Some people actually think that the first WTC plane was a hologram.
That's from the Countdown comic prequel to the movie, which STO uses as backstory.
As a character, he was inarguably a weak villain. But he was the type of villain this story needed. In a way (just in a way) he was a MacGuffin. He was just the excuse for all the action. He was a one-dimensional pissed off guy with a big gun and he had to be stopped. But while he had to be stopped, the real goal of the movie was the bring the original seven together on the Enterprise.
Now, a villain like him in a movie where the seven are a crew and more established (like in "Into Darkness") would be indeed terrible. I'll bet credits to navy beans we don't have to worry about that, though.
Well, it's the storytelling decision they made, and we have to live with it. Still, if someone wrote an "imaginary tale" of unification (like the DC Comics "imaginary stories"), I'm sure it would have its buyers.
Or maybe this is the one thing that will finally bring about the reunifcation? There must be millions of Romulans off-world by the time Romulus was destroyed, so maybe they decide to make Vulcan their new "home planet".
Path to 2409 describes the empire trying to decide on a new capital from among their remaining worlds.
Which they already settled on its just weirdly in federation space apparently, honestly I blame the map for that one.
They also have a new group led by a member of the reunification movement who have also settled on a new planet after the Empire goes civil warish later in the game, really nice guy and really nice new planet you get to help them settle into.
The plot definitely would have made more sense if the Federation actually was the cause of the star blowing up and the death of the miner's families. Something like Starfleet was trying to stabilize a star inside the Empire and it went all wrong.
I'll take that bet. For the movie's villain, we're going to get yet another mentally unbalanced individual, who blames the Federation for something that happen to him, and feels justified in seeking some form of revenge.
Of course if that not essentially the (tired old) plot of the next movie, I'll apologize.
I've listened to a bit of it. 47:35 is then the Abrams stuff comes up, and it's about the Countdown comic. The guy says the original script for Countdown killed Worf, Picard and Riker and destroyed Earth, and it was them (Cryptic) saying how badly it would screw up their story for STO that got it changed.
The stuff about the novels (which comes up earlier) is basically the guy being suprised that CBS has allowed the novels to make the big changes in the Trekverse that they have, and him speculating that they might not care or read them because they wouldn't ever allow STO to make similar changes.
What does that have to do with Earth?
And weren't the Romulans depicted as a society that lives off of conflict? After all, the whole entire point of Balance of Terror was to spark another war between the Federation and the Romulans.
So Nero's idea of Romulus being free of the Federation is actually counter productive.

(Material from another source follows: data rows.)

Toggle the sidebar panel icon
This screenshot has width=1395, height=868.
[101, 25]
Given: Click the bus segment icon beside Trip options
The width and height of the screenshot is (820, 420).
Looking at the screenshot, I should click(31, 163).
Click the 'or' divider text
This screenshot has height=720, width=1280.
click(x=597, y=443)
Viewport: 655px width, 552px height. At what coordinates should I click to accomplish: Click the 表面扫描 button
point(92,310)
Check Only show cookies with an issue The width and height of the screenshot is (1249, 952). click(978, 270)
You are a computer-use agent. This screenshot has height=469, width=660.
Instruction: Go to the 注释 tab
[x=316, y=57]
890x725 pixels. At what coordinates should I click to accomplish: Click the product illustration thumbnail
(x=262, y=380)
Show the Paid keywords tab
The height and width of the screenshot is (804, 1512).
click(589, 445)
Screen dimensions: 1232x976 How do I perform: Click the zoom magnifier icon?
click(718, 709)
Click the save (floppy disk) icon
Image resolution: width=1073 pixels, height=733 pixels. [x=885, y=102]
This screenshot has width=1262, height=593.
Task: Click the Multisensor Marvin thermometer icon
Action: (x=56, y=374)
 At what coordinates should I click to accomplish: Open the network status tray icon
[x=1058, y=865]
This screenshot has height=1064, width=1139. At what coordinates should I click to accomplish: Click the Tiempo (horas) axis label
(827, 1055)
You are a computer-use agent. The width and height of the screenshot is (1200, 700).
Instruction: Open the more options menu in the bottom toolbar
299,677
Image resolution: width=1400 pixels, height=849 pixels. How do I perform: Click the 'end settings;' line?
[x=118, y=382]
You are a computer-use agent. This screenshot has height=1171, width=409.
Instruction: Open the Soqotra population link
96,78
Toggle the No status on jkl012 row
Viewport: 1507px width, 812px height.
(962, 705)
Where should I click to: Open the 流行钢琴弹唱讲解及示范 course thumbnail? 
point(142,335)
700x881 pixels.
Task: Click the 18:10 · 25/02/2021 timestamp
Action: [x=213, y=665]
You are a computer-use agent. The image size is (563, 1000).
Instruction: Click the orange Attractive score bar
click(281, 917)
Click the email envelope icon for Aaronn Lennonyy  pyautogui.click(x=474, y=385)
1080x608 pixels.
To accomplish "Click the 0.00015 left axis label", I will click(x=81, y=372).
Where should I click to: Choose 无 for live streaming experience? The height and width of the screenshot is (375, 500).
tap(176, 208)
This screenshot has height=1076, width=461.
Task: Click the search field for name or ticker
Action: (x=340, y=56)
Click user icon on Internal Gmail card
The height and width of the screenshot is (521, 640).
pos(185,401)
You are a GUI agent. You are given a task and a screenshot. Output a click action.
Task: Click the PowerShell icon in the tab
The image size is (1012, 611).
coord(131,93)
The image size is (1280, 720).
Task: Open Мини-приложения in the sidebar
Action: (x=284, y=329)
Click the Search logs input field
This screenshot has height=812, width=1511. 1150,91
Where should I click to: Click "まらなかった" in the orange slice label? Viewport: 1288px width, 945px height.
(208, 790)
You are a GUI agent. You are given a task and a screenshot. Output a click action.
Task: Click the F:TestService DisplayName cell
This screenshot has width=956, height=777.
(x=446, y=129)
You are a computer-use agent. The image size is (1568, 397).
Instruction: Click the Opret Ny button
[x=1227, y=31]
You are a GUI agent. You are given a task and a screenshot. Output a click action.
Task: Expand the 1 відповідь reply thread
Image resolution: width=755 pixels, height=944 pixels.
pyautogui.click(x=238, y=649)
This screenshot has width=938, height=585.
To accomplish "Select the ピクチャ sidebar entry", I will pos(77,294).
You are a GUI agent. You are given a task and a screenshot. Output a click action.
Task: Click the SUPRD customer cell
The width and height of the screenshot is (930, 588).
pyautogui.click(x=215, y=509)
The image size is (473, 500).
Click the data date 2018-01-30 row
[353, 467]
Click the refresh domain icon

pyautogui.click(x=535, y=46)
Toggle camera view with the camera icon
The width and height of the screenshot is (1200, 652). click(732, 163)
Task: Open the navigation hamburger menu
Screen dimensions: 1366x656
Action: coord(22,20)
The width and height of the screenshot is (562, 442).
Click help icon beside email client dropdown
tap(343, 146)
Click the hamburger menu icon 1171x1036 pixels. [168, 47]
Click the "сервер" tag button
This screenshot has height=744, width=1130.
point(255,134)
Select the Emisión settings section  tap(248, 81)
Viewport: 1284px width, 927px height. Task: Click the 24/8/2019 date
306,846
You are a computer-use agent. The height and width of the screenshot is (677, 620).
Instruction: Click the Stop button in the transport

Nero isn't in the Romulan power structure. His ideas would be different than the Praetor, the Senate or a military commander. His ideas about the UFP would be shaped by Romulan propaganda.
Because Earth is the captial of the Federation. And believing the Federation deliberately allowed Romulus to be destroyed, of course he'd want to strike against it.
IIRC, the Romulan Commander did not want war, he was just following the orders of the Praetor. Nero was out for personal vengeance after his wife, unborn child and entire world was obliterated. Different people, different circumstances.
If you really want a firestorm, say the Iconians also influenced section 31 for a long time.
After all, isn't it odd how Praxis went up, and later the supernova that wiped out Romulus? A one-two punch that dealt with the Federation's worst neighbors
Nero makes a point of disassociating himself from the Romulan leadership. He is not known to have been part of the Romulan military or official structure at any time previously and—even if it wasn't always so—he now considers himself and his crew to be outside of (and separate from) that society.
That would make sense?
Worse that Gorgan, the Friendly Angel?
Worse than "God" from TFF?
Worse than Armus, the living oil slick that killed Tasha Yar?
Worse than the Wadi from "Move Along Home"?
Worse than Ronin from "Sub Rosa"?
Worse than the Pakleds?
Worse than Shinzon?
Uummmm..... no. Just... no.
"God" was in TFF, not TVH.
I loved Armus!
Actually yes. To all of them. Nero is that bad.